Lundi matin quand je me suis réveillée une vilaine odeur flottait dans l’air. J’ai pensé que Stella, dont la caisse est dans la salle de bain juste à côté de la chambre, venait de poser sa pêche.
Manille était couchée à côté du lit, la chatte attaquait ma main sous la couette, bref à part le fumet pestilentiel tout avait l’air normal.
Je me suis levée, j’ai pris mon legging et mes chaussettes pour sortir Manille et je suis allée m’asseoir sur une chaise de la cuisine. L’odeur s’est faite plus forte. J’ai pensé que Stella avait eu un accident dans la chambre et que j’avais marché dedans. J’ai inspecté mes pieds: rien. Je suis allée voir dans la salle de bain et le bureau mais ça y sentait moins fort. Je suis revenue m’asseoir sur ma chaise, perplexe.
Et puis je me suis retournée.
Il y avait de grosses flaques sombres sur le carrelage.
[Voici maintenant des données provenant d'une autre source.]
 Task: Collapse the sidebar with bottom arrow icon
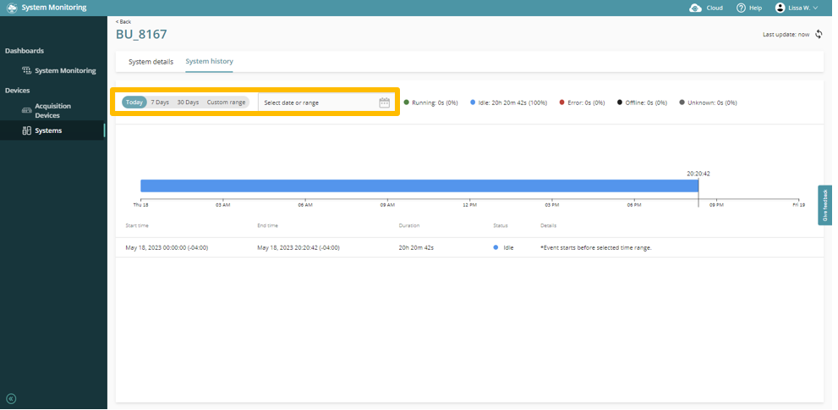click(11, 399)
L’une des quadru avait eu la diarrhée pendant la nuit. Quand je dis « l’une des quadru » je veux dire Manille car vu la taille des flaques ça ne venait pas de la chatte. Et quand je dis « diarrhée », le mot est faible pour décrire la scène d’horreur que j’avais sous les yeux (et le nez).
J’ai sorti Manille en ricanant parce que j’avais laissé Stella enfermée sans ouvrir les fenêtres. Ensuite je suis rentrée et j’ai nettement moins rigolé quand il a fallu commencer à nettoyer.
J’ai contourné la table pour ouvrir les fenêtres sans risquer de marcher dans la mare sans canard (n’aggravons pas la situation). J’ai remonté mes manches et j’ai fait un chignon. J’ai mis le masque de chantier que m’avait donné mon père, celui avec deux gros élastiques et un système de serre-nez. J’étais parée.
Je n’ai trouvé Stella nulle-part et elle n’est pas venue sur le rebord de la fenêtre comme à son habitude. J’en ai déduit qu’elle était restée trop longtemps dans les effluves et qu’elle avait dû faire un malaise sous un meuble.